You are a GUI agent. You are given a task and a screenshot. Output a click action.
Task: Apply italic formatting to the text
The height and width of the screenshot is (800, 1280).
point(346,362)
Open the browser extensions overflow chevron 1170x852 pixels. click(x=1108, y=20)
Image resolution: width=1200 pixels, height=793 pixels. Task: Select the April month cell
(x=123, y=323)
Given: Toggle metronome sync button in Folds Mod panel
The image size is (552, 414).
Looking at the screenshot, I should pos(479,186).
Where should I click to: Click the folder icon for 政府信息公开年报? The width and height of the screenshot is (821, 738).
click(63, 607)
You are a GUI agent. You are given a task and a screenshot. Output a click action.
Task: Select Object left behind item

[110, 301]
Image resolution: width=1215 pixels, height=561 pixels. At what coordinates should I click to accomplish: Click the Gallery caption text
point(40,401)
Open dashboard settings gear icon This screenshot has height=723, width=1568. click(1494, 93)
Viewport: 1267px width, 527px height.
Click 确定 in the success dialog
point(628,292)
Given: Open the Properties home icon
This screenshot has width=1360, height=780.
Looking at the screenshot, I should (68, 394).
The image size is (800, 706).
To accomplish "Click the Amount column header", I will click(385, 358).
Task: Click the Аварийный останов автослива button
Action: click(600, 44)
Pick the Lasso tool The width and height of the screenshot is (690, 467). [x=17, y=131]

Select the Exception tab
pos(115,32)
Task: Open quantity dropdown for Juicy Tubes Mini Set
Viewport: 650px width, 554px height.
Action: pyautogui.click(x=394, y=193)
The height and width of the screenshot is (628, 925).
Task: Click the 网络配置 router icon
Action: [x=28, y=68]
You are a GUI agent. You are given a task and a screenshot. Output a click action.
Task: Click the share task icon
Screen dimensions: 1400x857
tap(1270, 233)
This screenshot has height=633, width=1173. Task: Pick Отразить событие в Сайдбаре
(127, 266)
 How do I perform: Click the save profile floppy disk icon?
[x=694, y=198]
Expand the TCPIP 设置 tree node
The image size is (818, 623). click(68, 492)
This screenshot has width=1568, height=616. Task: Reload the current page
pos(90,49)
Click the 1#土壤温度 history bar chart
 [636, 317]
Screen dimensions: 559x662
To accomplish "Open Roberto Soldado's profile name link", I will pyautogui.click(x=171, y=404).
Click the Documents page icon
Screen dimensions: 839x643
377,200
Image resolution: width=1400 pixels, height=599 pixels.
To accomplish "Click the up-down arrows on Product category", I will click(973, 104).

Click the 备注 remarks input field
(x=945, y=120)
+---+
● Exercise details
Among the lines above, repeat exactly those from the line with "Viewport: 650px width, 554px height." to the line with "Image resolution: width=1400", counting both ends.

● Task response
Viewport: 650px width, 554px height.
Action: pyautogui.click(x=394, y=193)
The height and width of the screenshot is (628, 925).
Task: Click the 网络配置 router icon
Action: [x=28, y=68]
You are a GUI agent. You are given a task and a screenshot. Output a click action.
Task: Click the share task icon
Screen dimensions: 1400x857
tap(1270, 233)
This screenshot has height=633, width=1173. Task: Pick Отразить событие в Сайдбаре
(127, 266)
 How do I perform: Click the save profile floppy disk icon?
[x=694, y=198]
Expand the TCPIP 设置 tree node
The image size is (818, 623). click(68, 492)
This screenshot has width=1568, height=616. Task: Reload the current page
pos(90,49)
Click the 1#土壤温度 history bar chart
 [636, 317]
Screen dimensions: 559x662
To accomplish "Open Roberto Soldado's profile name link", I will pyautogui.click(x=171, y=404).
Click the Documents page icon
Screen dimensions: 839x643
377,200
Image resolution: width=1400 pixels, height=599 pixels.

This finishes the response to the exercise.